** EXERCISE **
Only the lines running from the line with "The image size" to the end of the listing below should be copied, exactly, without pictures.
╔══
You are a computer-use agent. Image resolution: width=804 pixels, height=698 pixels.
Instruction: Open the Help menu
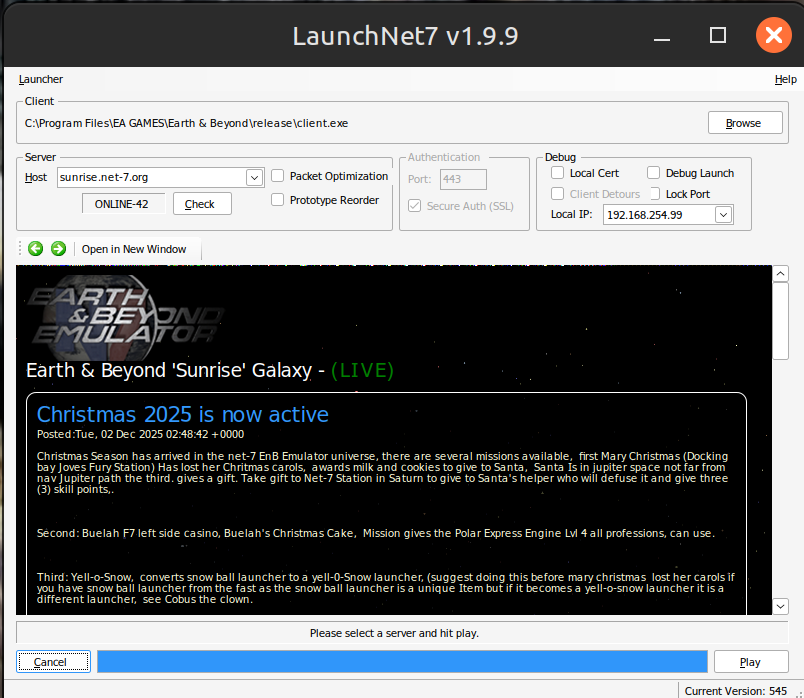[x=786, y=79]
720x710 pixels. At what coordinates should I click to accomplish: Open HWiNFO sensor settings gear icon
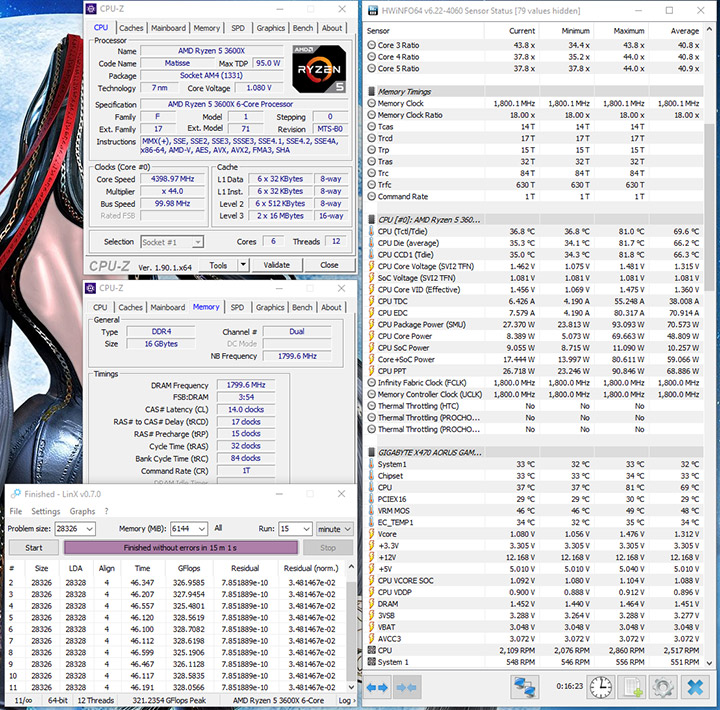tap(662, 688)
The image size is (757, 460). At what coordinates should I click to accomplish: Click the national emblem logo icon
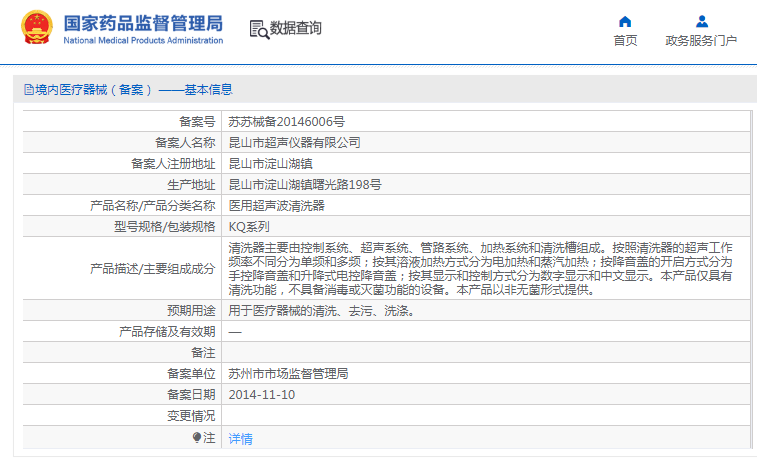(x=37, y=28)
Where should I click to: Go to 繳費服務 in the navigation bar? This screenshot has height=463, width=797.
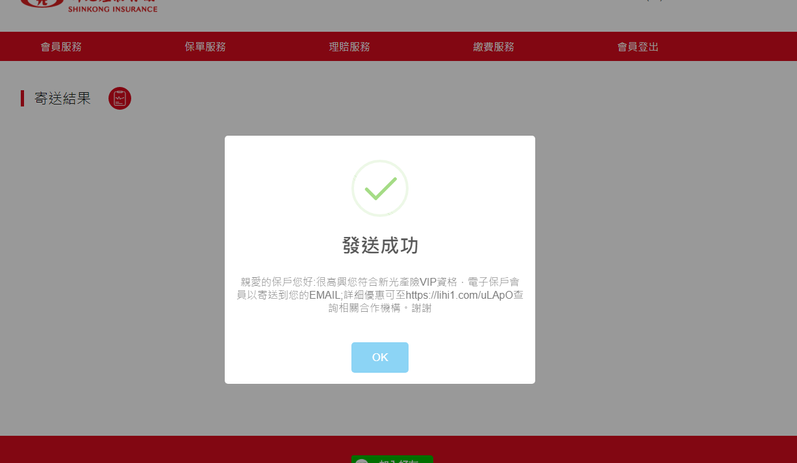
╚══
** RESPONSE FOR THIS EXERCISE **
The image size is (757, 460). At what coordinates should I click to accomplish: Click the national emblem logo icon
(x=37, y=28)
Where should I click to: Go to 繳費服務 in the navigation bar? This screenshot has height=463, width=797.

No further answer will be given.